In his letter to Holder, Levin asked him to "initiate an inquiry into whether individuals from Blackwater and Raytheon made false or misleading statements in their submission of the 'Paravant' contract proposal to the U.S. government."

Levin noted that the committee's investigation found that Blackwater-Paravant had made false statements to get the Afghan National Army training contract, including in creating a shell company, Paravant, fully owned by Blackwater but not encumbered by its public relations "baggage" to bid for the contract.

"Among concerns raised by the investigation were representations made by Blackwater in its proposal for the subcontract that Paravant had 'over 2000 personnel deployed overseas supporting U.S. Government contracts' and 'many years experience in identifying and selecting top candidates for training, security, and consulting positions,'" a SASC press release accompanying the letters said.

"Those statements were false," it continued. "The investigation revealed that Paravant had never performed any services and was simply a shell company established to avoid what one former Blackwater executive called the 'baggage' associated with the Blackwater name as the company pursued government business."

The letter to Holder states:

Fred Roitz, Blackwater's Vice President for Contracts and Compliance, testified at the Committee's hearing that Blackwater had changed its name to Paravant at the request of Raytheon, the Defense Department's prime contractor. In his interview with Committee staff, then-Paravant Vice President Brian McCracken said that Paravant was created to be a "company that didn't have any Blackwater on it ... so they could go after some [government] business that Raytheon was getting ready to hand out."

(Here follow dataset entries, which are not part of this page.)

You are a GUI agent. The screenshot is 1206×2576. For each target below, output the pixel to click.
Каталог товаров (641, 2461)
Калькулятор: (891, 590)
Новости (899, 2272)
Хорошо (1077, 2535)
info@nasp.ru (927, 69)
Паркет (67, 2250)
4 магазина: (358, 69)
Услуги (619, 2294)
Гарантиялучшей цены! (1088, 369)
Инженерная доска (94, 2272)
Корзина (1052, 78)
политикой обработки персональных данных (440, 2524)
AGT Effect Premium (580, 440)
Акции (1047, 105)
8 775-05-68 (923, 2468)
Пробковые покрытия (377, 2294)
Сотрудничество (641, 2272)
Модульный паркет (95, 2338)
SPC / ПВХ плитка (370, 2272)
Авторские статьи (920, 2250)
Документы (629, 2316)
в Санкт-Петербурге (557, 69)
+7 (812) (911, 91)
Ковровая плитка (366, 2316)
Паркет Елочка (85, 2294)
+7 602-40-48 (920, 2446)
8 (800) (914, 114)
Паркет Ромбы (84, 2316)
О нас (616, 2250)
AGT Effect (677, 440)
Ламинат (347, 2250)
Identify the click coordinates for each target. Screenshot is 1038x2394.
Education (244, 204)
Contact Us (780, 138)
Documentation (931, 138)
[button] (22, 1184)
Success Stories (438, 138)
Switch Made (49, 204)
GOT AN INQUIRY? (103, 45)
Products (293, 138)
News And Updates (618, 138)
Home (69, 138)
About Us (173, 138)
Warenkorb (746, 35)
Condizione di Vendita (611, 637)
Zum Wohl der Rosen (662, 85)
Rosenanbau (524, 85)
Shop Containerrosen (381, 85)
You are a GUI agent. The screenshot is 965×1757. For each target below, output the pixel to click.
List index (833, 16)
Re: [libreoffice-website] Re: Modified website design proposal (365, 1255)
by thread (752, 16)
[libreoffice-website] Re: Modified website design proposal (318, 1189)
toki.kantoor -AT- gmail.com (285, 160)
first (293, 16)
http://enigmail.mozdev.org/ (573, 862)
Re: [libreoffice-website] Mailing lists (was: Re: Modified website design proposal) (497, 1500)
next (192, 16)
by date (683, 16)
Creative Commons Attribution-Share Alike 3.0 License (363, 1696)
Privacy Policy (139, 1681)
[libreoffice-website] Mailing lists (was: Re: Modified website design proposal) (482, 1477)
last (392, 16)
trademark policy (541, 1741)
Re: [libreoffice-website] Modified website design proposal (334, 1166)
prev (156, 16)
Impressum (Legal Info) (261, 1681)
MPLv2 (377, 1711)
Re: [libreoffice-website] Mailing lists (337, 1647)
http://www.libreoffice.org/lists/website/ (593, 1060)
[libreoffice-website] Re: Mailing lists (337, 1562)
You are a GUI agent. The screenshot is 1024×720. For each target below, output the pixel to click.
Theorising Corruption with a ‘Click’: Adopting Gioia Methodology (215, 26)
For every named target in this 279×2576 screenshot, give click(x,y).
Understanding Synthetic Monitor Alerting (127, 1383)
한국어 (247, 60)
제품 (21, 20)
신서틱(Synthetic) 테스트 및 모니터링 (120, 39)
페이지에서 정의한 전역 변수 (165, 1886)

The deception is troubling. In 2008, Raytheon subcontracted with Paravant to perform a $25 million Defense Department subcontract. At the time, Paravant had no employees and had not performed a single contract. But the Paravant proposal that won the company that subcontract told a very different story. The proposal represented that Paravant had "over 2,000 personnel deployed overseas," had "many years of experience," and had performed training to the government of nearly $100 million. I am enclosing a copy of the relevant pages of their proposal.

The $25 million subcontract was awarded to Blackwater just months after the State Department had said they lost "confidence in [Blackwater's] credibility and management ability." The Army contracting officer who approved the Paravant contract testified to the Committee that he was unaware that the proposal was really a Blackwater proposal in the name of Paravant. If the Army contracting officer had known he was approving a subcontract with Blackwater, perhaps he would have taken the Department of State's finding about the company's lack of credibility and management ability into account when deciding whether to approve that subcontract. That makes the deceptive representation a serious matter.

It would not take a seasoned investigator to realize the Blackwater-Paravant connection. Paravant's contract proposal lists its address as 850 Puddin Ridge Road, which is the address of Blackwater, before it changed its name to Xe.